### [EXERCISE DESCRIPTION]
Transcribe the data that follows precisely, omitting nothing.

Top of SOURCE MATERIAL

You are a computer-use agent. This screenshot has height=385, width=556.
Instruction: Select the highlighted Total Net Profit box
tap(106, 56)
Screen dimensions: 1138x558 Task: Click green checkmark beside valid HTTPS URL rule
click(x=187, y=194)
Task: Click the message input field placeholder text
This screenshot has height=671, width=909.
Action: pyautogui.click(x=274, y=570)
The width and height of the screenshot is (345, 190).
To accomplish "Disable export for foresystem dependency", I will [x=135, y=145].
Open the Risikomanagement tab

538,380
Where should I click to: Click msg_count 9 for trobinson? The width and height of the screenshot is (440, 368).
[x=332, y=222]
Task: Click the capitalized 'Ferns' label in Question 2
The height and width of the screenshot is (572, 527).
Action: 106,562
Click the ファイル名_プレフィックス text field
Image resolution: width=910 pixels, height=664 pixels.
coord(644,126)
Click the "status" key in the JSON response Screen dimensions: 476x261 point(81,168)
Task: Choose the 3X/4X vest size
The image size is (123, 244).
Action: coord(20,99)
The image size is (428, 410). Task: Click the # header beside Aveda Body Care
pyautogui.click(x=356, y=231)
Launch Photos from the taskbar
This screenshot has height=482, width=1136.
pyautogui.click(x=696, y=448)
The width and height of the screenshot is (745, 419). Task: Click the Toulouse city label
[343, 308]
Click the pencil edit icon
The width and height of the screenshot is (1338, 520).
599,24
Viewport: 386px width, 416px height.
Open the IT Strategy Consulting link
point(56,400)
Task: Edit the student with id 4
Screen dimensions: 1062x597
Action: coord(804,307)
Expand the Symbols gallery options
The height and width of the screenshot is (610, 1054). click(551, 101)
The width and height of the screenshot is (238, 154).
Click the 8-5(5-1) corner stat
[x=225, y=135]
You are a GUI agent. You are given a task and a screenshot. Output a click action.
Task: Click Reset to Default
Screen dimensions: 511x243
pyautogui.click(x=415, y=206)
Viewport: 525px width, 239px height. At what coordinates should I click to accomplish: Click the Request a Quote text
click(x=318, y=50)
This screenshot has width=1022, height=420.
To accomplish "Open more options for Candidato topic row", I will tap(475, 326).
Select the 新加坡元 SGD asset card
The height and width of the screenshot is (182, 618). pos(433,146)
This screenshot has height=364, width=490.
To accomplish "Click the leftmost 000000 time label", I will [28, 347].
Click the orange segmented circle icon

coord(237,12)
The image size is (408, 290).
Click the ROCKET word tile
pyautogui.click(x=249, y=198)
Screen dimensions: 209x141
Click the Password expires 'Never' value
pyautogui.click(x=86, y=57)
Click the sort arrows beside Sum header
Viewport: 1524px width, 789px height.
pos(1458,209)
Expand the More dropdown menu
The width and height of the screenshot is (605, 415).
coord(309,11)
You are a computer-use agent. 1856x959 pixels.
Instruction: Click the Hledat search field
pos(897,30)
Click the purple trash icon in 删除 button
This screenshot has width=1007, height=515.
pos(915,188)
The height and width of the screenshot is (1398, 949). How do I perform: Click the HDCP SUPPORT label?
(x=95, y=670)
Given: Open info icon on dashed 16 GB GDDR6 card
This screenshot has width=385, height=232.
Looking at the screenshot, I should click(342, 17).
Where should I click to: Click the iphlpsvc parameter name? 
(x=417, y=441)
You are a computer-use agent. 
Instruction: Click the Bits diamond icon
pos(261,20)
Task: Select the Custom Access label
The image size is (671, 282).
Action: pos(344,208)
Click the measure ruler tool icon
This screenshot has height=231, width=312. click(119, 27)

Bottom of SOURCE MATERIAL

### [RESULT FOR THIS EXERCISE]
You are a computer-use agent. This screenshot has height=385, width=556.
Instruction: Select the highlighted Total Net Profit box
tap(106, 56)
Screen dimensions: 1138x558 Task: Click green checkmark beside valid HTTPS URL rule
click(x=187, y=194)
Task: Click the message input field placeholder text
This screenshot has height=671, width=909.
Action: pyautogui.click(x=274, y=570)
The width and height of the screenshot is (345, 190).
To accomplish "Disable export for foresystem dependency", I will [x=135, y=145].
Open the Risikomanagement tab

538,380
Where should I click to: Click msg_count 9 for trobinson? The width and height of the screenshot is (440, 368).
[x=332, y=222]
Task: Click the capitalized 'Ferns' label in Question 2
The height and width of the screenshot is (572, 527).
Action: 106,562
Click the ファイル名_プレフィックス text field
Image resolution: width=910 pixels, height=664 pixels.
coord(644,126)
Click the "status" key in the JSON response Screen dimensions: 476x261 point(81,168)
Task: Choose the 3X/4X vest size
The image size is (123, 244).
Action: coord(20,99)
The image size is (428, 410). Task: Click the # header beside Aveda Body Care
pyautogui.click(x=356, y=231)
Launch Photos from the taskbar
This screenshot has height=482, width=1136.
pyautogui.click(x=696, y=448)
The width and height of the screenshot is (745, 419). Task: Click the Toulouse city label
[343, 308]
Click the pencil edit icon
The width and height of the screenshot is (1338, 520).
599,24
Viewport: 386px width, 416px height.
Open the IT Strategy Consulting link
point(56,400)
Task: Edit the student with id 4
Screen dimensions: 1062x597
Action: coord(804,307)
Expand the Symbols gallery options
The height and width of the screenshot is (610, 1054). click(551, 101)
The width and height of the screenshot is (238, 154).
Click the 8-5(5-1) corner stat
[x=225, y=135]
You are a GUI agent. You are given a task and a screenshot. Output a click action.
Task: Click Reset to Default
Screen dimensions: 511x243
pyautogui.click(x=415, y=206)
Viewport: 525px width, 239px height. At what coordinates should I click to accomplish: Click the Request a Quote text
click(x=318, y=50)
This screenshot has width=1022, height=420.
To accomplish "Open more options for Candidato topic row", I will tap(475, 326).
Select the 新加坡元 SGD asset card
The height and width of the screenshot is (182, 618). pos(433,146)
This screenshot has height=364, width=490.
To accomplish "Click the leftmost 000000 time label", I will [28, 347].
Click the orange segmented circle icon

coord(237,12)
The image size is (408, 290).
Click the ROCKET word tile
pyautogui.click(x=249, y=198)
Screen dimensions: 209x141
Click the Password expires 'Never' value
pyautogui.click(x=86, y=57)
Click the sort arrows beside Sum header
Viewport: 1524px width, 789px height.
pos(1458,209)
Expand the More dropdown menu
The width and height of the screenshot is (605, 415).
coord(309,11)
You are a computer-use agent. 1856x959 pixels.
Instruction: Click the Hledat search field
pos(897,30)
Click the purple trash icon in 删除 button
This screenshot has width=1007, height=515.
pos(915,188)
The height and width of the screenshot is (1398, 949). How do I perform: Click the HDCP SUPPORT label?
(x=95, y=670)
Given: Open info icon on dashed 16 GB GDDR6 card
This screenshot has width=385, height=232.
Looking at the screenshot, I should click(342, 17).
Where should I click to: Click the iphlpsvc parameter name? 
(x=417, y=441)
You are a computer-use agent. 
Instruction: Click the Bits diamond icon
pos(261,20)
Task: Select the Custom Access label
The image size is (671, 282).
Action: pos(344,208)
Click the measure ruler tool icon
This screenshot has height=231, width=312. click(119, 27)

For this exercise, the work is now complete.